● What you need to do: Put the lines of the data below into a Markdown table with the columns Row and Line, one numbered row per line and no rows for blank lines. Begin at the line that has "Select the Доп. материалы tab", stop after the line that has "pyautogui.click(x=1058, y=317)", and include nothing outside that span.

------------------------

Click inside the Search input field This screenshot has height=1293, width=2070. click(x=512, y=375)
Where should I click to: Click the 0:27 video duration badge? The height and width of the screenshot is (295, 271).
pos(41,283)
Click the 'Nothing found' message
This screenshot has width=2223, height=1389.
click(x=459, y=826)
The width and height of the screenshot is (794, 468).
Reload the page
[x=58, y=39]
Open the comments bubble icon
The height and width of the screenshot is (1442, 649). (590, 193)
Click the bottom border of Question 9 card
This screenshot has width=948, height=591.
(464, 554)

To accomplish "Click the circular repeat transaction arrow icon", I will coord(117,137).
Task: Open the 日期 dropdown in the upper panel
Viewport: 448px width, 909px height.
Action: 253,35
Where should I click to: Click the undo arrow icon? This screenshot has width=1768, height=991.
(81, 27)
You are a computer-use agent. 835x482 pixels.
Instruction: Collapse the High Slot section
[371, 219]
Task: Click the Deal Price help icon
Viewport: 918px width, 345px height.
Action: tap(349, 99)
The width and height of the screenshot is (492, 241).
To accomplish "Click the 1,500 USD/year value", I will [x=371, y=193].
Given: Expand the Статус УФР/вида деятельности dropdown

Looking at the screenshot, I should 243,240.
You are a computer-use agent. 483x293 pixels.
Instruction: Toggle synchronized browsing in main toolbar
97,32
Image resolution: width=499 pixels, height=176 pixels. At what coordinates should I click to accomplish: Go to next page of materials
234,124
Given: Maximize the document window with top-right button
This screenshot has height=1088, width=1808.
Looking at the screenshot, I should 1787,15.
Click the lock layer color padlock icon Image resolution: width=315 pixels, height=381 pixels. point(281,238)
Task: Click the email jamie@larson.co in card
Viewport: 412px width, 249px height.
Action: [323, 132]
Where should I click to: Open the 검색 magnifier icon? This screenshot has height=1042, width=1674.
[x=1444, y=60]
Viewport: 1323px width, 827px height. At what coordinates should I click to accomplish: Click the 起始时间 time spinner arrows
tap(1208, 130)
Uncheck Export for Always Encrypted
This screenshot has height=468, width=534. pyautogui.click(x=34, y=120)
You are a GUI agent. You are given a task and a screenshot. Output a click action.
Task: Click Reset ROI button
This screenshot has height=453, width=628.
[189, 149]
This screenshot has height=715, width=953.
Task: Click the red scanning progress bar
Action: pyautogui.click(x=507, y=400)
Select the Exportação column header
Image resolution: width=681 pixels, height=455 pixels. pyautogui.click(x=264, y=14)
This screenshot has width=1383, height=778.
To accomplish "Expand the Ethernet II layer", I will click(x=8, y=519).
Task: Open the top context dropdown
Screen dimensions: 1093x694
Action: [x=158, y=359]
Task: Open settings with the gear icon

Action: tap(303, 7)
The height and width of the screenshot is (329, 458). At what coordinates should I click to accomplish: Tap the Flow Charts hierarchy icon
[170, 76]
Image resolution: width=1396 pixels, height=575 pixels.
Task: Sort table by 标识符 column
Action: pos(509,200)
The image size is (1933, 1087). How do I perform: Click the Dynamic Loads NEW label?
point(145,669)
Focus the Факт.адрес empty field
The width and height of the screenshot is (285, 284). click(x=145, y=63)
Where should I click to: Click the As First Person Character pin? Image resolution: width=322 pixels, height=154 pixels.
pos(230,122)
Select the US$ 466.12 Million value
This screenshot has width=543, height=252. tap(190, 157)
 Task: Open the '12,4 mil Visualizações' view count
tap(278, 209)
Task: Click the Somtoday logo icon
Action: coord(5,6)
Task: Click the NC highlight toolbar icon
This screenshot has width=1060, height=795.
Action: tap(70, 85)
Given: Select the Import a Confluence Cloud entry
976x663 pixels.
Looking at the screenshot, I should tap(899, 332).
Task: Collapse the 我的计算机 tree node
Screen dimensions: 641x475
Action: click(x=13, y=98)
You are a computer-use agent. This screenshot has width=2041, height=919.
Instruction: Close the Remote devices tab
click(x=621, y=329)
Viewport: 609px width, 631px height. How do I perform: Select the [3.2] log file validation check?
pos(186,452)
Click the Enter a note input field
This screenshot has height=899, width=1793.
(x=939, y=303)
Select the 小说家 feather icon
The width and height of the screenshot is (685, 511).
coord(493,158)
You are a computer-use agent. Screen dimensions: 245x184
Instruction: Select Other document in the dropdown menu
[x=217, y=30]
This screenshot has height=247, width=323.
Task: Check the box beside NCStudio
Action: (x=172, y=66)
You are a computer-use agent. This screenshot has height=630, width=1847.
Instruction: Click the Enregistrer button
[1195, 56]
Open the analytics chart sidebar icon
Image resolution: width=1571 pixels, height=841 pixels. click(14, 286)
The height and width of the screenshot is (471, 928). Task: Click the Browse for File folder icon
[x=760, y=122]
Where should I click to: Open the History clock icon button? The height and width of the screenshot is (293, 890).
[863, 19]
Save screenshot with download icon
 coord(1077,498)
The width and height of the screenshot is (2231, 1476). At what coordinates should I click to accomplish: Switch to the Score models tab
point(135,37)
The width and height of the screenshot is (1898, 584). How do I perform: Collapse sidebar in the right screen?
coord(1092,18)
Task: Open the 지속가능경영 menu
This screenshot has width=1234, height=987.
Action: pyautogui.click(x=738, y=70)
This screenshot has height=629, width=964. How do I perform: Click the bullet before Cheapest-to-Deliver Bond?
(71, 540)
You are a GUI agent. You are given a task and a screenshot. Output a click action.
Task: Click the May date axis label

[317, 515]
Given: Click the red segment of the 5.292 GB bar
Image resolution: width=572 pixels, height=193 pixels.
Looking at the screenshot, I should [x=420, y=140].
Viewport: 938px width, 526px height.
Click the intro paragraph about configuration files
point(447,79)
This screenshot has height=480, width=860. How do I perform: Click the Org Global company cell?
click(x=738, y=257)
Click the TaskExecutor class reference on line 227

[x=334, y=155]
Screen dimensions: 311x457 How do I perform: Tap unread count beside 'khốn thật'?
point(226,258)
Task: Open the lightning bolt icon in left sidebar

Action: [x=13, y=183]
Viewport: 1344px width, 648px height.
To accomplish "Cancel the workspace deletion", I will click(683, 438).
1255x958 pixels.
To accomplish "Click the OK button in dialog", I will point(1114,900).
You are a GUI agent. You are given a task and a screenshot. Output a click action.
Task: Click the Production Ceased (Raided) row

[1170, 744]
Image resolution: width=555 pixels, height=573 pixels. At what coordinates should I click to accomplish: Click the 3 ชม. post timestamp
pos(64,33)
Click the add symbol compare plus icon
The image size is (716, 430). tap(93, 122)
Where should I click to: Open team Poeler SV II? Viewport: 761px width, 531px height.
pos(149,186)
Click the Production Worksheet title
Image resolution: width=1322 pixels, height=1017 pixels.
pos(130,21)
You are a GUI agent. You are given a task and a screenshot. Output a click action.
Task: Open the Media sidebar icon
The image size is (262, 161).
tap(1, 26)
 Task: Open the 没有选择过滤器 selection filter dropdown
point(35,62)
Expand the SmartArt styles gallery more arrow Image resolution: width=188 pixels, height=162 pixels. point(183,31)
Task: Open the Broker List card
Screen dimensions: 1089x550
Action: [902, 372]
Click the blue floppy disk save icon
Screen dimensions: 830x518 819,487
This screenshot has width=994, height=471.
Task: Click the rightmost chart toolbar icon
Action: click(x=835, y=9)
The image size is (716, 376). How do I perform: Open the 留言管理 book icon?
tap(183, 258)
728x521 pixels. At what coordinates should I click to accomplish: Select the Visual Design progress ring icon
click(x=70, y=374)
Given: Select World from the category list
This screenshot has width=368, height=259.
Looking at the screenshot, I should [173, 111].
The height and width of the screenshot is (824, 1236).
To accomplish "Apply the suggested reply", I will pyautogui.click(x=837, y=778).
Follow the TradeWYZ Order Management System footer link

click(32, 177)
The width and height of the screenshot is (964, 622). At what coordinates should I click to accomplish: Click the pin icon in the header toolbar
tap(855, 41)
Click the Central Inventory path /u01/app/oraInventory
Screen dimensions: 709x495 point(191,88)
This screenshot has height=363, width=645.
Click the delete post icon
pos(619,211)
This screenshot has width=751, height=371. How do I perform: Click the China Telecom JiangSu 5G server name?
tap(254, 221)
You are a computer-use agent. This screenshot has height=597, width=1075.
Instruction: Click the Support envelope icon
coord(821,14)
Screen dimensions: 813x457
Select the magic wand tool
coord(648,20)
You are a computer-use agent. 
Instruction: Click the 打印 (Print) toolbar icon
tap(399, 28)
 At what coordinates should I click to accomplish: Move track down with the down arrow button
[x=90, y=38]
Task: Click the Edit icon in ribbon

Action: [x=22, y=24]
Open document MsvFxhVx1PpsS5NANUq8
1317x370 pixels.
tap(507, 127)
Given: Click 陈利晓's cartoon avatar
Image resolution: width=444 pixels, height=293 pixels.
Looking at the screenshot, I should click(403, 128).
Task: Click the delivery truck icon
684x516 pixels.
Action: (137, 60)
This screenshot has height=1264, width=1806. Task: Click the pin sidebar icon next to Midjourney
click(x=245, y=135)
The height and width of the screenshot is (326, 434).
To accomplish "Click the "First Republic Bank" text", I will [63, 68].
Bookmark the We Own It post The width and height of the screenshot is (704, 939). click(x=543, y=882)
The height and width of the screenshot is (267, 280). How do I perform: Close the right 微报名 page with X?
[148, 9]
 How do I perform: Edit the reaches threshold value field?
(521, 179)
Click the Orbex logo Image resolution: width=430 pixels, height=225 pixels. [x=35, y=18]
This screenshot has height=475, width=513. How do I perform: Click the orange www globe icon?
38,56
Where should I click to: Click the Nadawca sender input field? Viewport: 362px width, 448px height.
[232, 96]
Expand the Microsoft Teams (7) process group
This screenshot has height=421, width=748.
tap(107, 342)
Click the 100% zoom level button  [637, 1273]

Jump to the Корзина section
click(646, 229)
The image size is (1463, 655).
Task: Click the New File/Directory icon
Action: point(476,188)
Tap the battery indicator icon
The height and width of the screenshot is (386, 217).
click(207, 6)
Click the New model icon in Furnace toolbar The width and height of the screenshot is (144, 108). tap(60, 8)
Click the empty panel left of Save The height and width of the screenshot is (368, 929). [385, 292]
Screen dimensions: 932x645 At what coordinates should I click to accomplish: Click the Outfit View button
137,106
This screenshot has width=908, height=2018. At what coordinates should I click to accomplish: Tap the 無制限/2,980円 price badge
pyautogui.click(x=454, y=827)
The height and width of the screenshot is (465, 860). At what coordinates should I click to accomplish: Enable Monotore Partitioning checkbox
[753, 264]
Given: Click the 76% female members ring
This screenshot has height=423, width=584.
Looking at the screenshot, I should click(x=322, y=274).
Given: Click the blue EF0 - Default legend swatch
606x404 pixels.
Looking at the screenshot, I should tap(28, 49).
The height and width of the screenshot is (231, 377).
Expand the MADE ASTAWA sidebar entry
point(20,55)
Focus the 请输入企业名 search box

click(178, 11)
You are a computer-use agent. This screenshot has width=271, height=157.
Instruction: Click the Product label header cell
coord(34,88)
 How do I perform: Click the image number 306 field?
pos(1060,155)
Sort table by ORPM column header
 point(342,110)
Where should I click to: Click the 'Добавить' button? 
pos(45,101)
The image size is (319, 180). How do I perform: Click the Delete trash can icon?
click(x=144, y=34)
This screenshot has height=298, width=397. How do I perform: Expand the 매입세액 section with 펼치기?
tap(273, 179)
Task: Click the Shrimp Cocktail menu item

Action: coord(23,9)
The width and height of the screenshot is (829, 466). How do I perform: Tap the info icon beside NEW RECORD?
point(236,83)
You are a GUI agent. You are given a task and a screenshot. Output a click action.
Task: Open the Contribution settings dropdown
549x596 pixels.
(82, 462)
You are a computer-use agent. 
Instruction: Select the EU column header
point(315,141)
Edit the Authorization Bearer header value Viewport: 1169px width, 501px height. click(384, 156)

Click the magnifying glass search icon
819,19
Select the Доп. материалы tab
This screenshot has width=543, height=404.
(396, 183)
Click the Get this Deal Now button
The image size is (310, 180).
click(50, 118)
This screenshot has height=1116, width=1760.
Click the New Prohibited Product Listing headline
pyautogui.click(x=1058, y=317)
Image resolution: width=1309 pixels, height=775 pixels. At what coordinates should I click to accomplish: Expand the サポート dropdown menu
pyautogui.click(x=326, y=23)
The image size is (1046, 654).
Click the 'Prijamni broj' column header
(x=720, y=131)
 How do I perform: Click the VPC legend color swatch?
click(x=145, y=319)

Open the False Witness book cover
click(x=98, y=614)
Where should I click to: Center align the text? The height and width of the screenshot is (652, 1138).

------------------------

● Expected answer:
| Row | Line |
|---|---|
| 1 | Select the Доп. материалы tab |
| 2 | This screenshot has width=543, height=404. |
| 3 | (396, 183) |
| 4 | Click the Get this Deal Now button |
| 5 | The image size is (310, 180). |
| 6 | click(50, 118) |
| 7 | This screenshot has height=1116, width=1760. |
| 8 | Click the New Prohibited Product Listing headline |
| 9 | pyautogui.click(x=1058, y=317) |